FTX allowed affiliated trading firm Alameda Research to borrow funds from the cryptocurrency exchange “without any effective limits”, according to its court-appointed chief executive, highlighting the depth of ties between the digital asset groups that failed last month.
John Ray III provided new details on FTX and Alameda in written testimony published before a congressional hearing scheduled for Tuesday into the crypto exchange’s collapse. Ray was appointed to replace FTX founder Sam Bankman-Fried, who is also scheduled to testify before the US House financial services committee.
The opaque relationship between Bahamas-based FTX and Alameda lies at the centre of the corporate disaster that led to the demise of an exchange once valued at $32bn, legal probes and potential losses for millions of creditors including retail investors.
Bankman-Fried, who started FTX and Alameda, had long said the two groups operated independently. Since their collapse he has said he never tried to commit fraud but has admitted to mistakes and management failures.
Ray, who was appointed by a judge to manage the FTX bankruptcy, said that customer assets from FTX’s international exchange commingled with assets from the Alameda trading platform. “Second, Alameda used client funds to engage in margin trading which exposed customer funds to massive losses,” his testimony said.
He added FTX’s US arm, which had been set up as an entity separate from the international exchange, “was not operated independently”. This made it necessary to place both entities into US bankruptcy in order to prevent a “‘run on the bank’ at FTX US”, Ray said.
The FTX group of businesses ultimately collapsed because of “the absolute concentration of control in the hands of a very small group of grossly inexperienced and unsophisticated individuals”, Ray said.

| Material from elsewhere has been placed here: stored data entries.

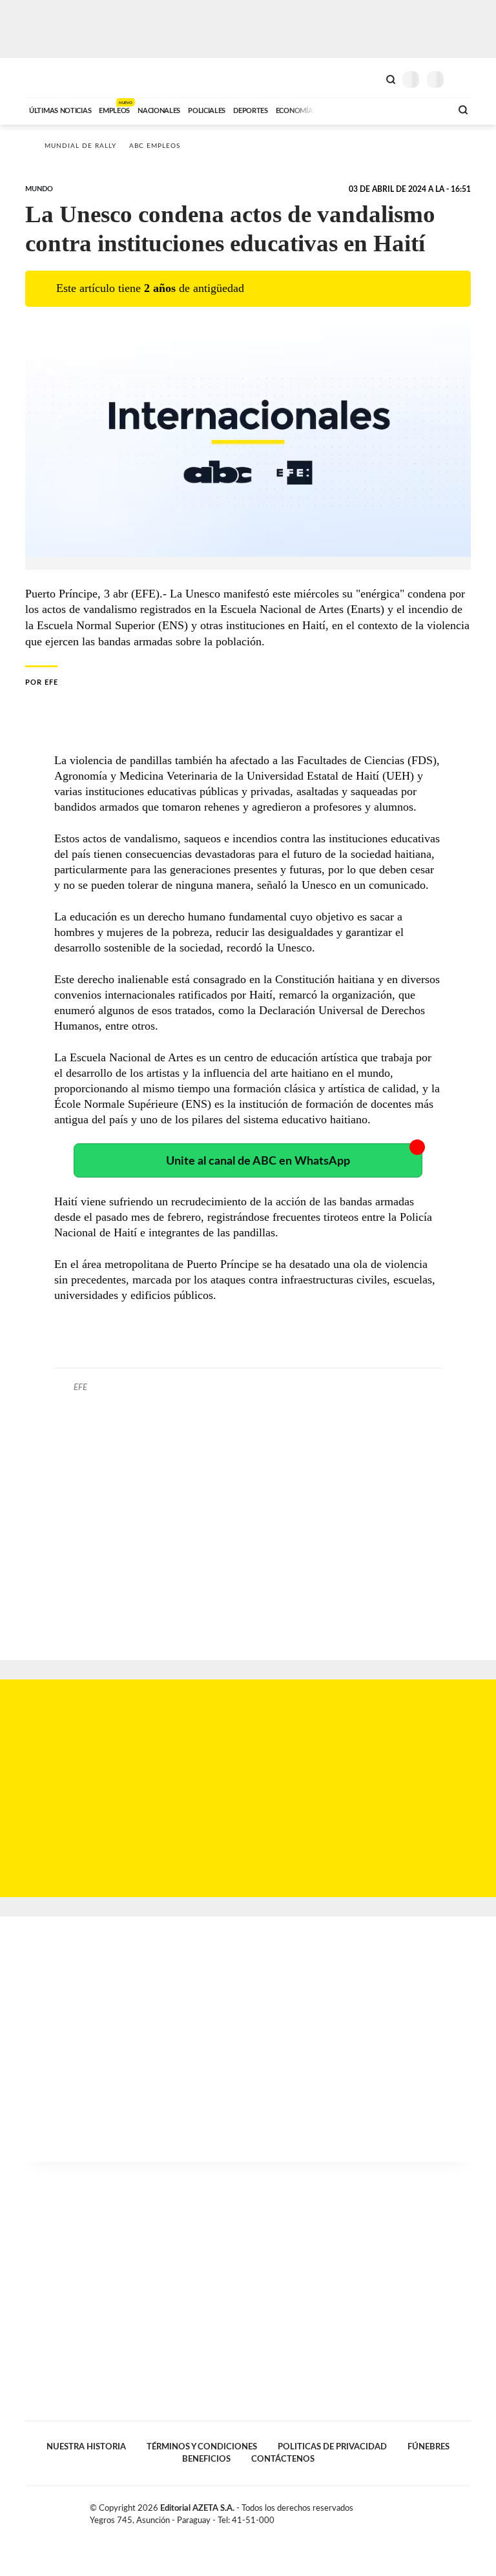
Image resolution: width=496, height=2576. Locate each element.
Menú (463, 79)
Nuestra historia (86, 2447)
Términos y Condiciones (202, 2447)
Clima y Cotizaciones (368, 78)
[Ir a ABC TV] (337, 109)
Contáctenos (283, 2459)
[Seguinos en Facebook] (425, 2511)
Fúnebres (429, 2447)
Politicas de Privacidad (332, 2447)
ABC (49, 77)
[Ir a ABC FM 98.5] (424, 109)
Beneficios (206, 2459)
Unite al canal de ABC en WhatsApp (258, 1161)
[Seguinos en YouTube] (452, 2511)
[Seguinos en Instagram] (465, 2511)
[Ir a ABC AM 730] (372, 109)
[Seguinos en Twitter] (438, 2511)
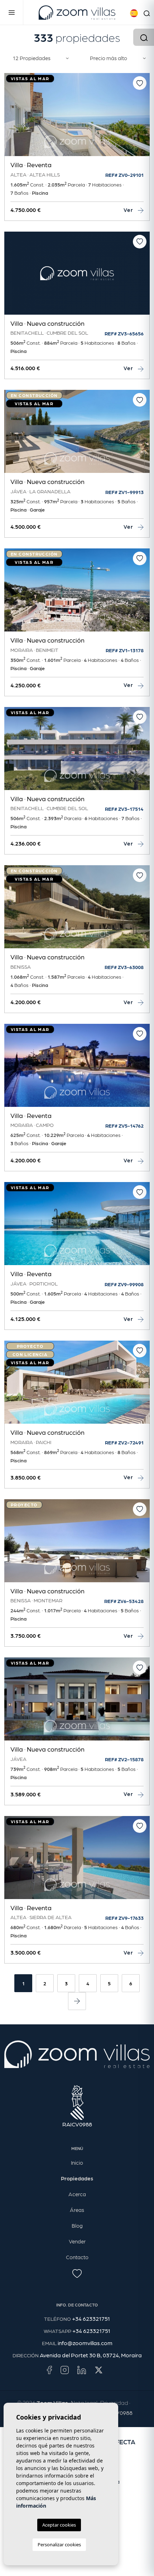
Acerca (77, 2194)
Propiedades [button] (77, 2178)
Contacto (77, 2257)
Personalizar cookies (59, 2544)
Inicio (77, 2162)
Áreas (77, 2210)
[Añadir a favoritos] (139, 83)
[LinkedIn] (81, 2369)
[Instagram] (65, 2369)
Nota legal (84, 2402)
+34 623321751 (91, 2318)
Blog (77, 2225)
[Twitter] (99, 2369)
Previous (11, 118)
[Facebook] (49, 2369)
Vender (77, 2241)
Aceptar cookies (59, 2525)
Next (142, 118)
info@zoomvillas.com (85, 2342)
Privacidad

The executives “failed to implement virtually any of the systems or controls that are necessary for a company that is entrusted with other people’s money or assets”, he added.
Ray, who oversaw the bankruptcy of Enron, listed several “unacceptable management practices”. These included access by senior executives access to systems that stored customer assets, “without security controls to prevent them from redirecting those assets”.
He added that private keys accessing hundreds of millions of dollars in crypto assets were used without controls or encryption, and there was a “lack of complete documentation” for nearly 500 investments made with FTX funds.
Ray added FTX “went on a spending binge in late 2021 through 2022”, during which about $5bn was spent on investments which now “may be worth only a fraction of what was paid for them”.
FTX insiders received loans and payments of more than $1bn from the company, he noted.
“We are, in many respects, starting from near-zero in terms of the corporate infrastructure and record keeping that one would expect to find in a multibillion-dollar international business,” Ray said.